=== Task input ===

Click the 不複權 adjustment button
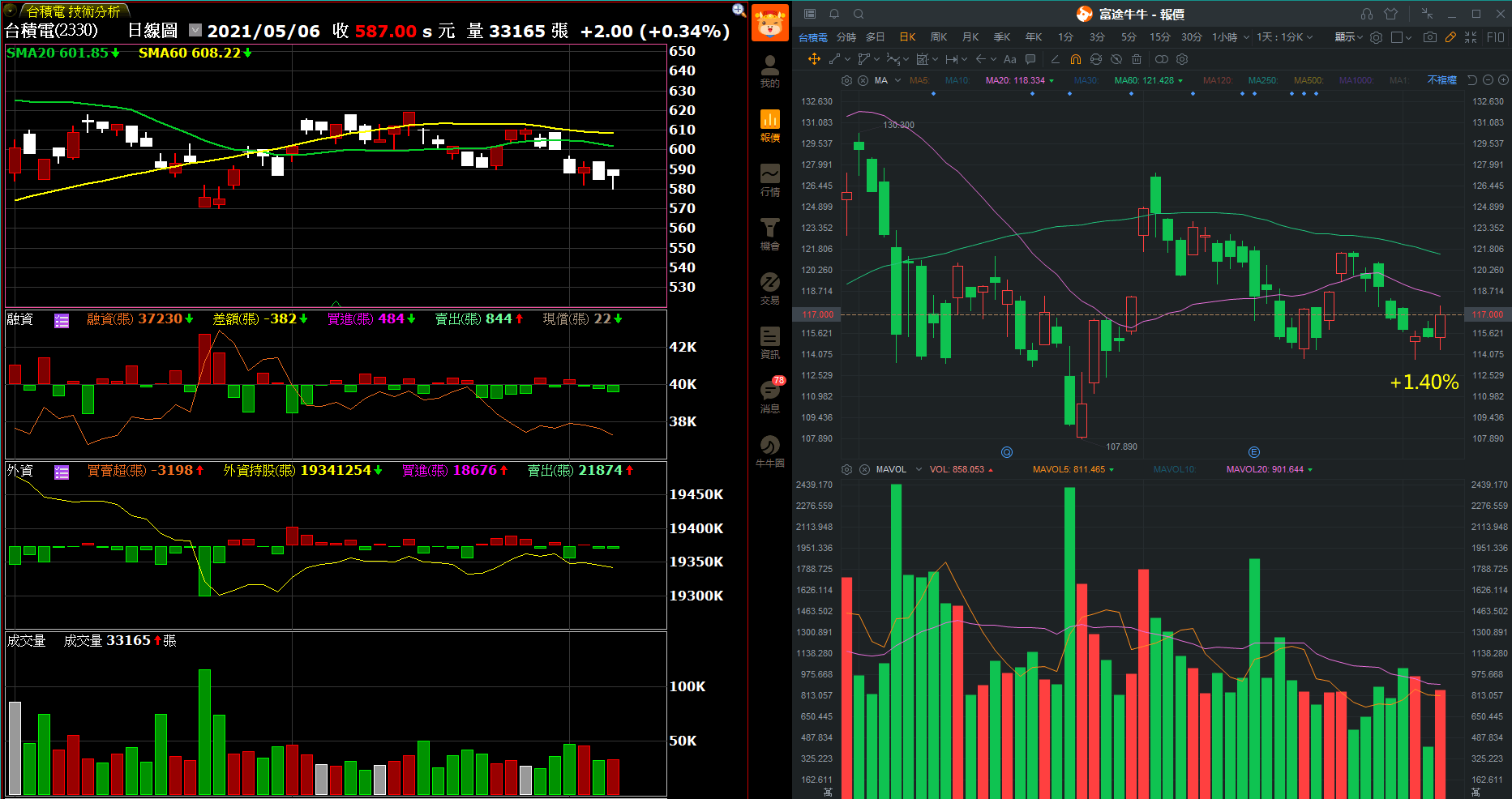The image size is (1512, 799). click(1441, 80)
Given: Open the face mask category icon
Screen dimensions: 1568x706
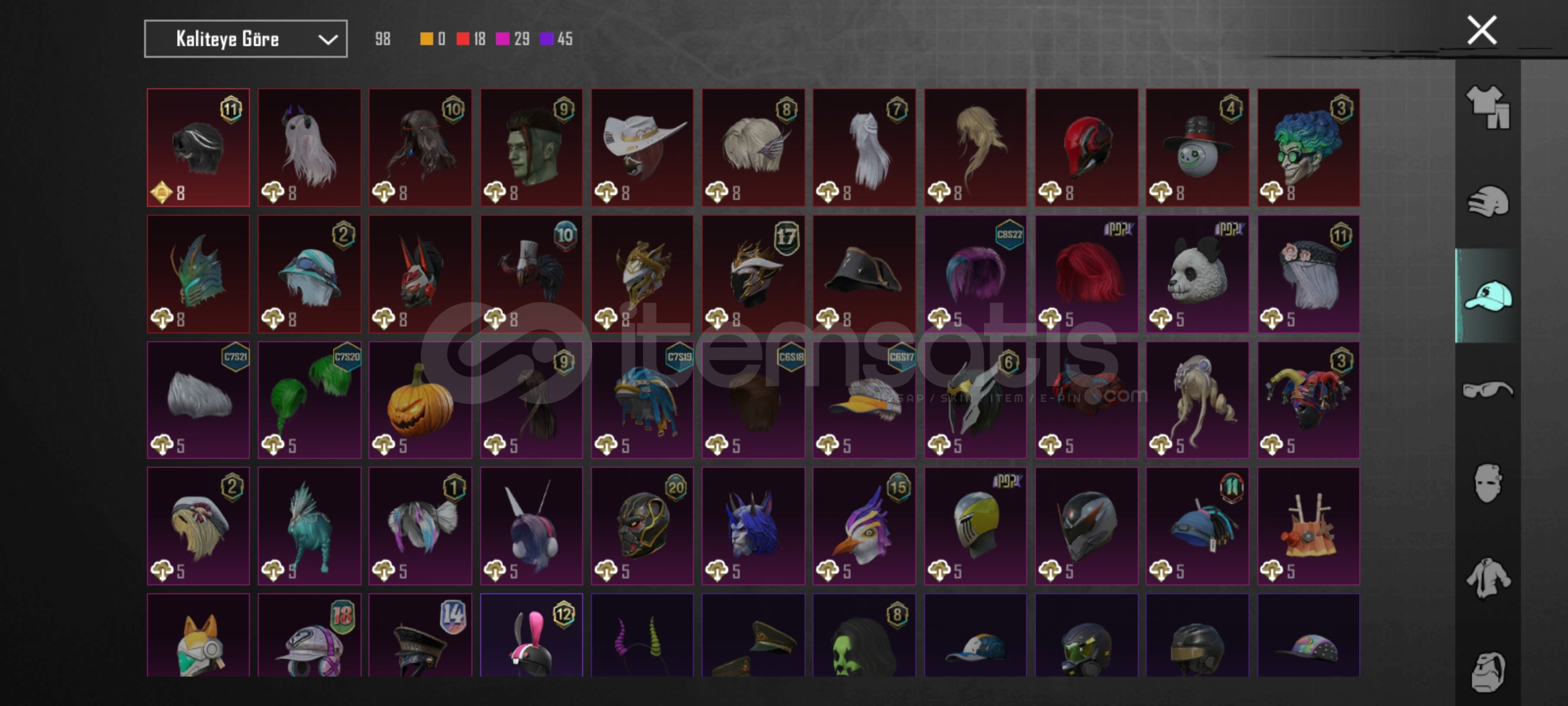Looking at the screenshot, I should point(1488,484).
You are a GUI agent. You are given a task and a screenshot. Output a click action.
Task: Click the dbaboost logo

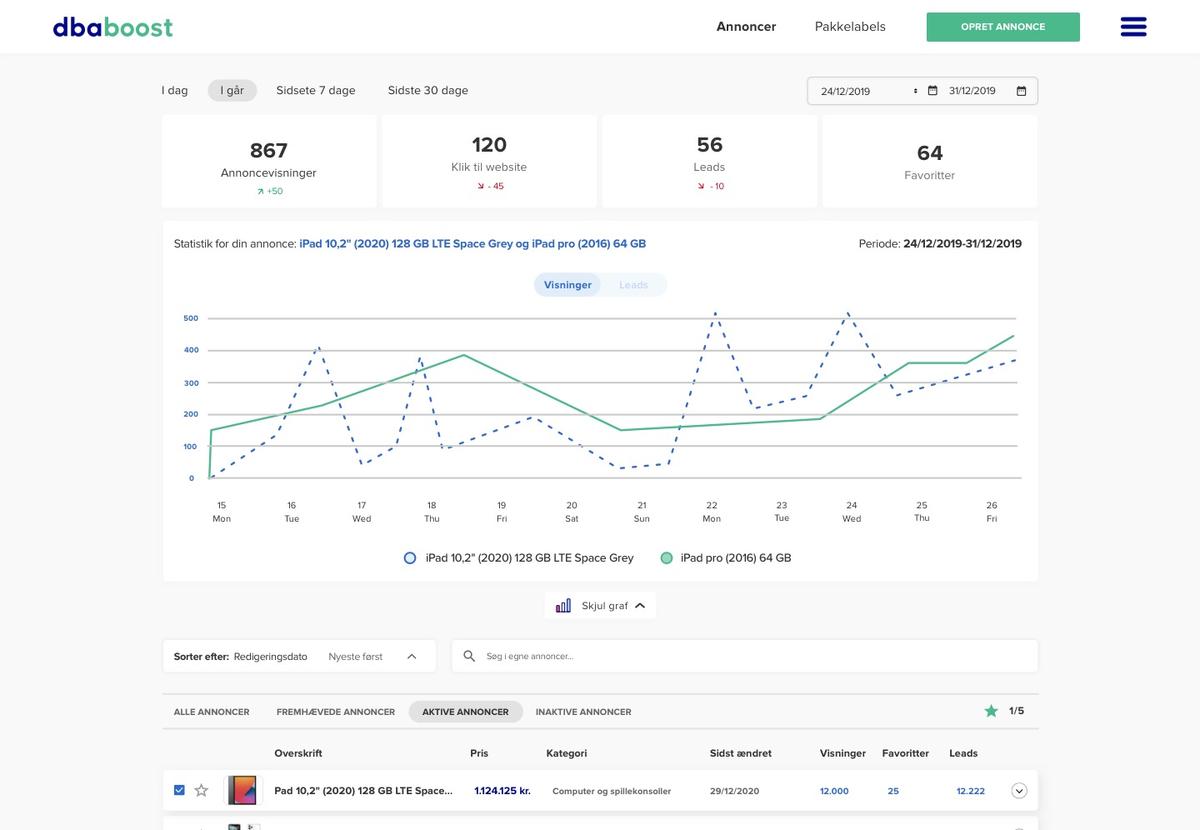[113, 27]
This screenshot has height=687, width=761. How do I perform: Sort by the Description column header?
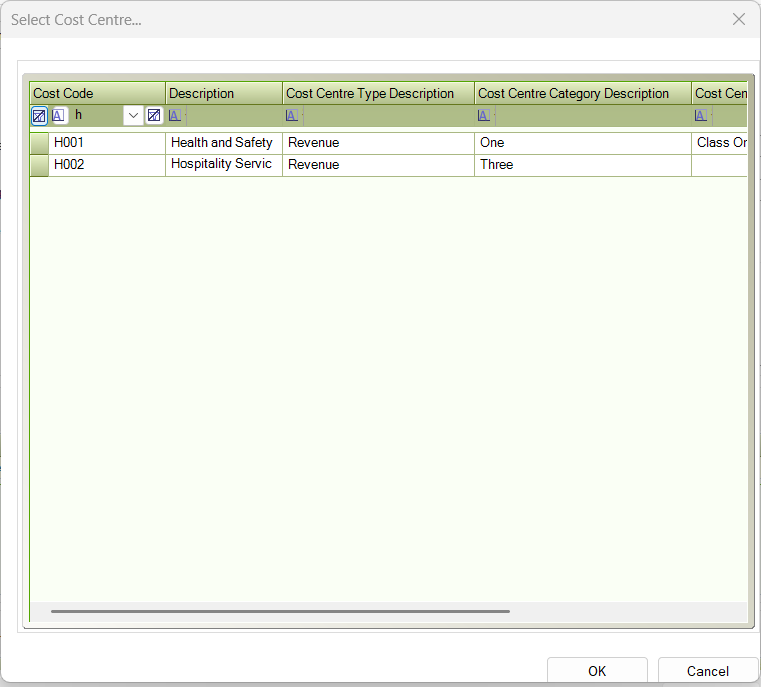pyautogui.click(x=224, y=93)
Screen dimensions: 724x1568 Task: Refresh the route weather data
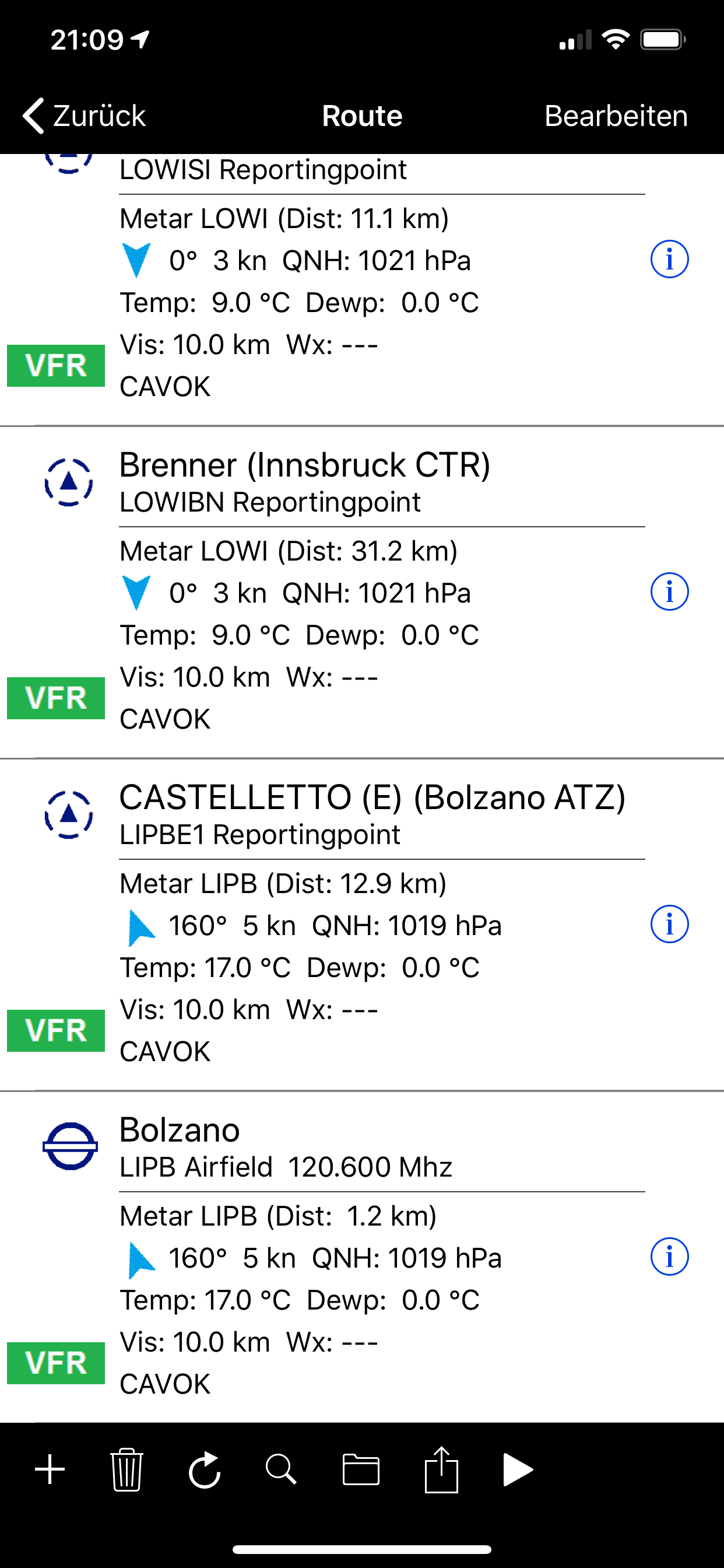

===

Work request:
Every entry should be returned exactly as written, minus the pictures.

Output below:
Click the 不複權 adjustment button
The image size is (1512, 799). click(1441, 80)
Given: Open the face mask category icon
Screen dimensions: 1568x706
Looking at the screenshot, I should point(1488,484).
You are a GUI agent. You are given a task and a screenshot. Output a click action.
Task: Click the dbaboost logo

[113, 27]
This screenshot has height=687, width=761. How do I perform: Sort by the Description column header?
pyautogui.click(x=224, y=93)
Screen dimensions: 724x1568 Task: Refresh the route weather data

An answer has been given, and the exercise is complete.